Copy the data below word for word.
.....
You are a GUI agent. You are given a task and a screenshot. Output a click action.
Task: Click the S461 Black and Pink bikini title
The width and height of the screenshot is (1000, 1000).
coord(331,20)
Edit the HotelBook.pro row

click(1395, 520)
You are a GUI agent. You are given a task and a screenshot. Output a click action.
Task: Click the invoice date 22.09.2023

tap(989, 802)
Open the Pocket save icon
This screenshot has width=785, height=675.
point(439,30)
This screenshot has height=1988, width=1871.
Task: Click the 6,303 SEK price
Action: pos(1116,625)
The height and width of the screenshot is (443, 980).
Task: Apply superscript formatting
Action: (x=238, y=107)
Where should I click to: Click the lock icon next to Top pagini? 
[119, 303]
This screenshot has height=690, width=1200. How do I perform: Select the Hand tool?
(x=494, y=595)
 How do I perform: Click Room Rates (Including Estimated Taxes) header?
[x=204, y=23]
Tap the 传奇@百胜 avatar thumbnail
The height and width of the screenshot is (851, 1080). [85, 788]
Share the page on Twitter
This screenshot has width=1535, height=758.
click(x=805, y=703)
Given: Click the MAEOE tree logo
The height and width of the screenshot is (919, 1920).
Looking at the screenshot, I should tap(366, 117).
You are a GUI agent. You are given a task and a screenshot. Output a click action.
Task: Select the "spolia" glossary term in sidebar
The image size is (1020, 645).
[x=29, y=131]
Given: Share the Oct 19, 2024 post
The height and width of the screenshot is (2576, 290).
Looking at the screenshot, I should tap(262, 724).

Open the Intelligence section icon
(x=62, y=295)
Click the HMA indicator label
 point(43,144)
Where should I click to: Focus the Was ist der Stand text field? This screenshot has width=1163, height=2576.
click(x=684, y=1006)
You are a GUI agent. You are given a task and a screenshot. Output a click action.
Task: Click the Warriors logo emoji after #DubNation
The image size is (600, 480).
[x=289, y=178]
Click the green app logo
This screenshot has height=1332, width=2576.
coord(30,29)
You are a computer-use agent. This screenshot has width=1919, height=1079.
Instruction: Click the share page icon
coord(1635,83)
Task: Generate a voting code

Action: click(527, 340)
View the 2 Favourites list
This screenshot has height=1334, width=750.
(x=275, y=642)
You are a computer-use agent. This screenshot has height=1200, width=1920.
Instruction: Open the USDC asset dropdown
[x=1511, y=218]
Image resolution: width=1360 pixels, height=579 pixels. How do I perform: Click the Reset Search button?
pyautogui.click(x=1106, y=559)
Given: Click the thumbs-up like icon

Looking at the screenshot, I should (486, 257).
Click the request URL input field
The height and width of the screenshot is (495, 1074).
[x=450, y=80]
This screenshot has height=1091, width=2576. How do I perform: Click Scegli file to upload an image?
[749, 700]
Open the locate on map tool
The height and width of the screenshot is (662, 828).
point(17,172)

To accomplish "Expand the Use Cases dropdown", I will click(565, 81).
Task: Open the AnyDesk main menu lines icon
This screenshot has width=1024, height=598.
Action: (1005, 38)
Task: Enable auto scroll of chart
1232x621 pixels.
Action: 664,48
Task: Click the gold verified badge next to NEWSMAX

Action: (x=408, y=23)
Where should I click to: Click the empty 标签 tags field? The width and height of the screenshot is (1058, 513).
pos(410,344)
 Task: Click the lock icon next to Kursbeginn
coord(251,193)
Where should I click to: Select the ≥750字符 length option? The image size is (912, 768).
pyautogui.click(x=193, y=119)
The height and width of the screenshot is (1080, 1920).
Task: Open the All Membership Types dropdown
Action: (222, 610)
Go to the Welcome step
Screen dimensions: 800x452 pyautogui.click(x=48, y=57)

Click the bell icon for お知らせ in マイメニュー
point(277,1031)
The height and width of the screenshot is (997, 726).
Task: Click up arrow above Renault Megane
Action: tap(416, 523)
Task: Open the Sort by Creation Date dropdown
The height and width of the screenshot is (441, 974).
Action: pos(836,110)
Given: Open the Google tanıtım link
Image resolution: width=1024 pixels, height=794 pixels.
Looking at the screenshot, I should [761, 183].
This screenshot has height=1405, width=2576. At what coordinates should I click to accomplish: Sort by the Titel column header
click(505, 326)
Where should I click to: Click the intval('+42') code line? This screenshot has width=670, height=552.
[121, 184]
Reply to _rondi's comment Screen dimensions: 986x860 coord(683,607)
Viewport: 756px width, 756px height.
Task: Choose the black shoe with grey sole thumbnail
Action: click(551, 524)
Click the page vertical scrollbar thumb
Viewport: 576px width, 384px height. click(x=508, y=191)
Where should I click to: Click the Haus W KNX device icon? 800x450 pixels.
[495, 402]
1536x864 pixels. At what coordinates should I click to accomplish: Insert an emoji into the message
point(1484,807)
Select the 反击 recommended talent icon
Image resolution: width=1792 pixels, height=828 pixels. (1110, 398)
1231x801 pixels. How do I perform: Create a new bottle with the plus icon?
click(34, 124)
.....
**Solution for this exercise**
You are a GUI agent. You are given a task and a screenshot. Output a click action.
Task: Click the S461 Black and Pink bikini title
The width and height of the screenshot is (1000, 1000).
coord(331,20)
Edit the HotelBook.pro row

click(1395, 520)
You are a GUI agent. You are given a task and a screenshot. Output a click action.
Task: Click the invoice date 22.09.2023

tap(989, 802)
Open the Pocket save icon
This screenshot has width=785, height=675.
point(439,30)
This screenshot has height=1988, width=1871.
Task: Click the 6,303 SEK price
Action: pos(1116,625)
The height and width of the screenshot is (443, 980).
Task: Apply superscript formatting
Action: (x=238, y=107)
Where should I click to: Click the lock icon next to Top pagini? 
[119, 303]
This screenshot has height=690, width=1200. How do I perform: Select the Hand tool?
(x=494, y=595)
 How do I perform: Click Room Rates (Including Estimated Taxes) header?
[x=204, y=23]
Tap the 传奇@百胜 avatar thumbnail
The height and width of the screenshot is (851, 1080). [85, 788]
Share the page on Twitter
This screenshot has width=1535, height=758.
click(x=805, y=703)
Given: Click the MAEOE tree logo
The height and width of the screenshot is (919, 1920).
Looking at the screenshot, I should tap(366, 117).
You are a GUI agent. You are given a task and a screenshot. Output a click action.
Task: Select the "spolia" glossary term in sidebar
The image size is (1020, 645).
[x=29, y=131]
Given: Share the Oct 19, 2024 post
The height and width of the screenshot is (2576, 290).
Looking at the screenshot, I should tap(262, 724).

Open the Intelligence section icon
(x=62, y=295)
Click the HMA indicator label
 point(43,144)
Where should I click to: Focus the Was ist der Stand text field? This screenshot has width=1163, height=2576.
click(x=684, y=1006)
You are a GUI agent. You are given a task and a screenshot. Output a click action.
Task: Click the Warriors logo emoji after #DubNation
The image size is (600, 480).
[x=289, y=178]
Click the green app logo
This screenshot has height=1332, width=2576.
coord(30,29)
You are a computer-use agent. This screenshot has width=1919, height=1079.
Instruction: Click the share page icon
coord(1635,83)
Task: Generate a voting code

Action: click(527, 340)
View the 2 Favourites list
This screenshot has height=1334, width=750.
(x=275, y=642)
You are a computer-use agent. This screenshot has height=1200, width=1920.
Instruction: Open the USDC asset dropdown
[x=1511, y=218]
Image resolution: width=1360 pixels, height=579 pixels. How do I perform: Click the Reset Search button?
pyautogui.click(x=1106, y=559)
Given: Click the thumbs-up like icon

Looking at the screenshot, I should (486, 257).
Click the request URL input field
The height and width of the screenshot is (495, 1074).
[x=450, y=80]
This screenshot has height=1091, width=2576. How do I perform: Click Scegli file to upload an image?
[749, 700]
Open the locate on map tool
The height and width of the screenshot is (662, 828).
point(17,172)

To accomplish "Expand the Use Cases dropdown", I will click(565, 81).
Task: Open the AnyDesk main menu lines icon
This screenshot has width=1024, height=598.
Action: (1005, 38)
Task: Enable auto scroll of chart
1232x621 pixels.
Action: 664,48
Task: Click the gold verified badge next to NEWSMAX

Action: (x=408, y=23)
Where should I click to: Click the empty 标签 tags field? The width and height of the screenshot is (1058, 513).
pos(410,344)
 Task: Click the lock icon next to Kursbeginn
coord(251,193)
Where should I click to: Select the ≥750字符 length option? The image size is (912, 768).
pyautogui.click(x=193, y=119)
The height and width of the screenshot is (1080, 1920).
Task: Open the All Membership Types dropdown
Action: (222, 610)
Go to the Welcome step
Screen dimensions: 800x452 pyautogui.click(x=48, y=57)

Click the bell icon for お知らせ in マイメニュー
point(277,1031)
The height and width of the screenshot is (997, 726).
Task: Click up arrow above Renault Megane
Action: tap(416, 523)
Task: Open the Sort by Creation Date dropdown
The height and width of the screenshot is (441, 974).
Action: pos(836,110)
Given: Open the Google tanıtım link
Image resolution: width=1024 pixels, height=794 pixels.
Looking at the screenshot, I should [761, 183].
This screenshot has height=1405, width=2576. At what coordinates should I click to accomplish: Sort by the Titel column header
click(505, 326)
Where should I click to: Click the intval('+42') code line? This screenshot has width=670, height=552.
[121, 184]
Reply to _rondi's comment Screen dimensions: 986x860 coord(683,607)
Viewport: 756px width, 756px height.
Task: Choose the black shoe with grey sole thumbnail
Action: click(551, 524)
Click the page vertical scrollbar thumb
Viewport: 576px width, 384px height. click(x=508, y=191)
Where should I click to: Click the Haus W KNX device icon? 800x450 pixels.
[495, 402]
1536x864 pixels. At what coordinates should I click to accomplish: Insert an emoji into the message
point(1484,807)
Select the 反击 recommended talent icon
Image resolution: width=1792 pixels, height=828 pixels. (1110, 398)
1231x801 pixels. How do I perform: Create a new bottle with the plus icon?
click(34, 124)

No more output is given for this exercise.